Table 4. Hydrotrope-Solute (Ks), Hydrotrope-Hydrotrope (K2) Association Constants Hydrotrops T,K K2, L/mol KS , L/mol sodium benzoate 303 0.071 44.8 313 0.076 44.6 323 0.079 44.9 333 0.079 44.2 Sodium saccharin 303 0.142 60.2 313 0.144 60.4 323 0.144 60.6 333 0.146 60.3 dimethylbenzamide 303 0.235 88.3 313 0.269 88.9 323 0.302 87.5 333 0.325 88.4

Table 5. Effect of hydrotrope concentration (C) on the mass-transfer coefficient (kLa) of m- amino nitrobenzene

6. Mass-Transfer Coefficient

The mass transfer coefficient of the m- amino nitrobenzene + water system in the absence of any hydrotrope is 8.4 x 10^-3 s^-1 at 303 K (Table 5). The effect of different hydrotropes on the mass transfer coefficient of m- amino nitrobenzene at different hydrotrope concentrations is also given in the same table. It can be seen that a threshold value of 0.30 mol/L is needed to affect significant enhancement in the mass transfer coefficient of m- amino nitrobenzene + water system, as observed in the case of solubility determinations. The mass transfer coefficient of m- amino nitrobenzene + water system increases with increase in dimethyl benzamide concentration. A similar tendency in the mass transfer coefficient of m- amino nitrobenzene has been observed for other hydrotropes also, namely, sodium benzoate and Sodium saccharin.

7. Conclusions

Selective solubilization of isomeric combinations of m/p- amino nitrobenzene was determined in aqueous solutions of a number of hydrotropes at different hydrotrope concentrations and temperatures. The MHC and Cmax values of hydrotropes with respect to m- amino nitrobenzene can be used for the recovery of the dissolved m- amino nitrobenzene and hydrotrope solutions at any hydrotrope concentration between MHC and Cmax by simple dilution with distilled water. It was potential to extract 81% of the material, and the technique was optimized with respect to concentration of hydrotrope solution. From the data obtained by this research to be found that individual components using a step-by-step aggregation model indicated a weaker hydrotrope aggregation process but a much stronger hydrotrope–solute association. The association model predicted the trend in the solubility of the isomers, including selectivity in the solubilization of a particular isomer from the mixture.

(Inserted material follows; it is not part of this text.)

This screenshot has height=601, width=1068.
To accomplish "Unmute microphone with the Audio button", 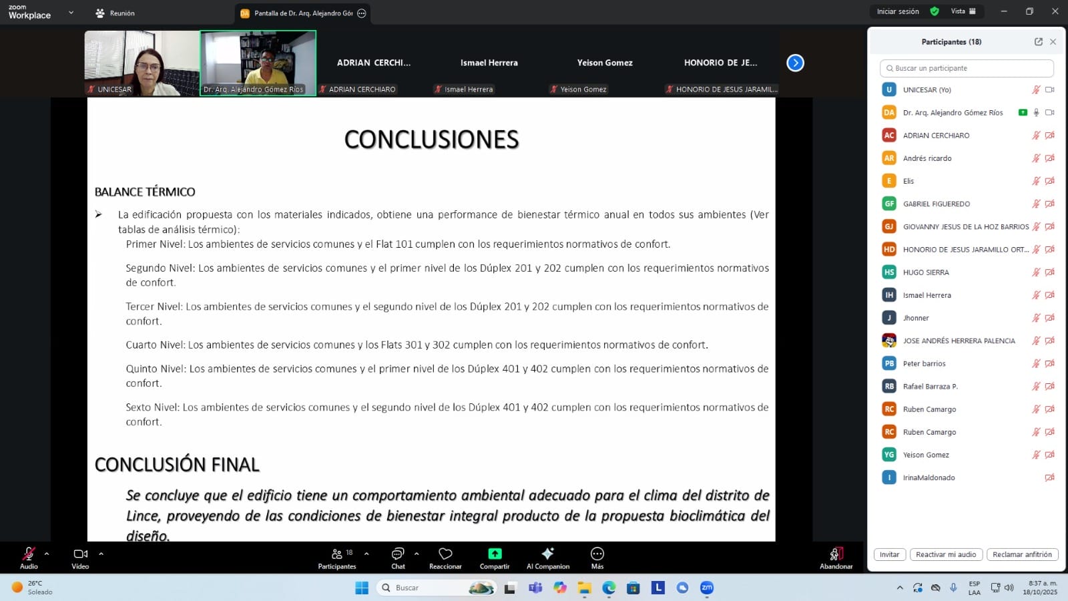I will 29,554.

These sigmoidal-type solubility deviations are controlled by molecular structures. The differences in solubilities with hydrotrope concentration and temperature can be employed for the separation of closely related compounds. This will eliminate the huge cost and energy normally concerned in the separation of solubilized m- amino nitrobenzene from its solution. Hence dimethylbenzamide is found to be the best suitable hydrotrope for the enhancement of solubility of poorly soluble m- amino nitrobenzene within the framework of the current research.